Records for locating displayed items -
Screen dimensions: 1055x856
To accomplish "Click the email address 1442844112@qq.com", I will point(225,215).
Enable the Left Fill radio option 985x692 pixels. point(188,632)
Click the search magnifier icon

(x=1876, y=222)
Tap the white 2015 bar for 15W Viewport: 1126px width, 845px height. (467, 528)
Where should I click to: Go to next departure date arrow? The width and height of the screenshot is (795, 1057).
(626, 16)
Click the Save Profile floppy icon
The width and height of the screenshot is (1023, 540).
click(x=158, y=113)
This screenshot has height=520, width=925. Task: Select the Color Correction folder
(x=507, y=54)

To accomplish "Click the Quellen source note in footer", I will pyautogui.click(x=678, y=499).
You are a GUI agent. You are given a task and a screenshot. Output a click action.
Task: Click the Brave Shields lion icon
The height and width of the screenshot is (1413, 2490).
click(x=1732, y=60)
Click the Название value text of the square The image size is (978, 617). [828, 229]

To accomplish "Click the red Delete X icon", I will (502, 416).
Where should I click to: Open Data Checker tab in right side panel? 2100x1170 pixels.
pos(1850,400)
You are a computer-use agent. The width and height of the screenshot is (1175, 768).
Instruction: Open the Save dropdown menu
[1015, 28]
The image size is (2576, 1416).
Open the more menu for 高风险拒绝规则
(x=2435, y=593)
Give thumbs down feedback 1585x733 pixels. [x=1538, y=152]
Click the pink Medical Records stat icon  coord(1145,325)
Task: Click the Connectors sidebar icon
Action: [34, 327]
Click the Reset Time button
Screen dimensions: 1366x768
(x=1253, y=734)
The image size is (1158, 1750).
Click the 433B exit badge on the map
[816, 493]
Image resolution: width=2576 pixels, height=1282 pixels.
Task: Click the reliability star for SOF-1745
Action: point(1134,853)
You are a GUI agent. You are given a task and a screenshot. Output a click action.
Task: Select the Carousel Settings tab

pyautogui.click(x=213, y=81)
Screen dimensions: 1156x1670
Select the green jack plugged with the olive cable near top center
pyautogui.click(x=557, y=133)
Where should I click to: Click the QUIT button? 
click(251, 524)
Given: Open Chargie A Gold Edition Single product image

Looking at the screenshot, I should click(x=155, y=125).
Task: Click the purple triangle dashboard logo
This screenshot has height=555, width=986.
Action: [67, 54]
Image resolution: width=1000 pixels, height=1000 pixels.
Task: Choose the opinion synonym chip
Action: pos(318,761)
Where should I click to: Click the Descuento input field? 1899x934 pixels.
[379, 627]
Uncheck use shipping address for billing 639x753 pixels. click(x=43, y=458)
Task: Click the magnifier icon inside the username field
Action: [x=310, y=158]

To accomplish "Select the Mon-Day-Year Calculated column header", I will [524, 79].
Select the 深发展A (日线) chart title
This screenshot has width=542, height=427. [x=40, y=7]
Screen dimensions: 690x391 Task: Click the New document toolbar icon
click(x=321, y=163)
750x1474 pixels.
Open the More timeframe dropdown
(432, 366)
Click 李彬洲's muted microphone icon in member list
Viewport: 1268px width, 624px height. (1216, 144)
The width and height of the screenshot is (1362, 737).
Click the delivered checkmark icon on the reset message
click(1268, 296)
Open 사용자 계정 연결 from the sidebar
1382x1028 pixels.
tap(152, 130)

GOAL - Copy out the lines verbatim, from the line with "Screen dimensions: 690x391" to the line with "Viewport: 1268px width, 624px".

CORRECT OUTPUT -
Screen dimensions: 690x391 Task: Click the New document toolbar icon
click(x=321, y=163)
750x1474 pixels.
Open the More timeframe dropdown
(432, 366)
Click 李彬洲's muted microphone icon in member list
Viewport: 1268px width, 624px height. (1216, 144)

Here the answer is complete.